Drawer motion is evident with a torn caudal cruciate ligament; to identify caudal drawer motion start with the stifle in a neutral position. Most caudal ligament ruptures are not discovered until stifle exploration because they are mistaken for cranial ligament injuries.
Meniscus – In most cases, meniscal tears are identified during exploratory arthrotomy. A “click” or “pop” may be felt as the stifle is flexed and extended causing the caudal horn of the medial meniscus to displace.
Extend and flex the hip while a hand is placed over the greater trochanter to detect crepitation. The femur should extend caudally to a position almost parallel to the pelvis without inducing pain in a normal hip (a.). The stifle should approach the ilium with full flexion (b.). Degenerative joint disease limits the range of motion and may induce pain.
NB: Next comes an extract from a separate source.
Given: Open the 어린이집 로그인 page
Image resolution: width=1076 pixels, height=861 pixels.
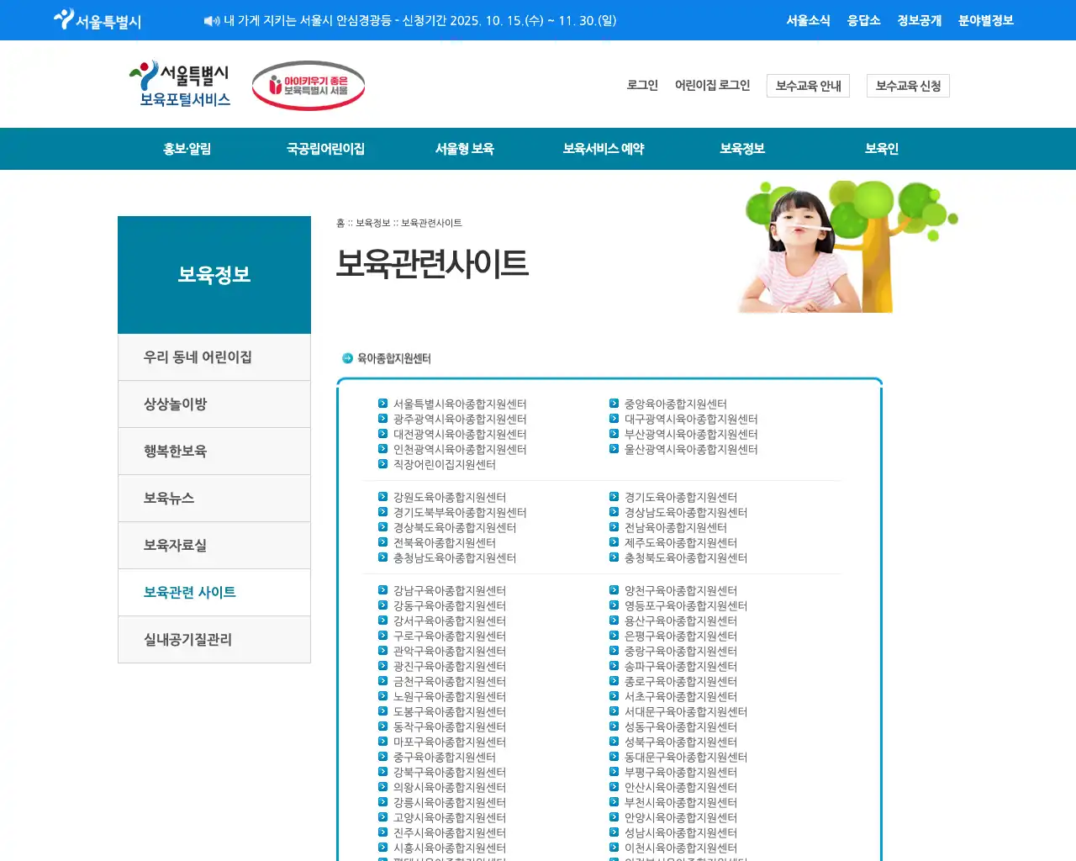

Hip luxation – To detect abnormalities of the hip, use the position of the greater trochanter in relationship to the tuber ischii as a landmark. In the standing animal, compare the distance from the greater trochanter to the tuber ischium bilaterally. A unilateral increase in that distance indicates hip luxation. Animals with acute hip luxations are non-weight bearing and swelling over the greater trochanter may be noted.
Externally rotate the femur while placing the thumb in the space between the greater trochanter and the tuber ischii.
Displacement of the thumb should occur.
Hip laxity – Evaluation of hip laxity is best done under sedation. With the animal in lateral recumbency, perform the Ortolani maneuver to detect hip laxity associated with hip dysplasia. Grasp the stifle with one hand and hold it parallel to the table surface. Place the other hand over the dorsal pelvis and adduct and push the stifle toward the pelvis. With joint laxity, the hip will subluxate. Maintain the pressure and abduct the stifle. As the femoral head returns to the acetabulum, use the hand stabilizing the pelvis to detect a “click”.
This procedure can also be performed with the animal in dorsal recumbency with the stifles held parallel to each other and perpendicular to the table. Apply downward pressure on the stifle to subluxate the hip. Maintain pressure and abduct the stifle. With laxity, a “click” is noted as the femoral head returns to the acetabulum.
The angle of subluxation is the point at which the hip luxates and the angle of reduction is the point at which the femoral head returns to the acetabulum.
Pelvis:
Examine the pelvic region for evidence of fracture (i.e., asymmetry, instability, swelling, crepitation, bruising, or pain). To detect instability, manipulate the tuber ischii and wings of the ilium. Radiographic evaluation is superior to physical manipulation for identifying fractures. Perform a rectal examination and note pelvic canal stenosis, pelvic fractures, and/or prostatic enlargement.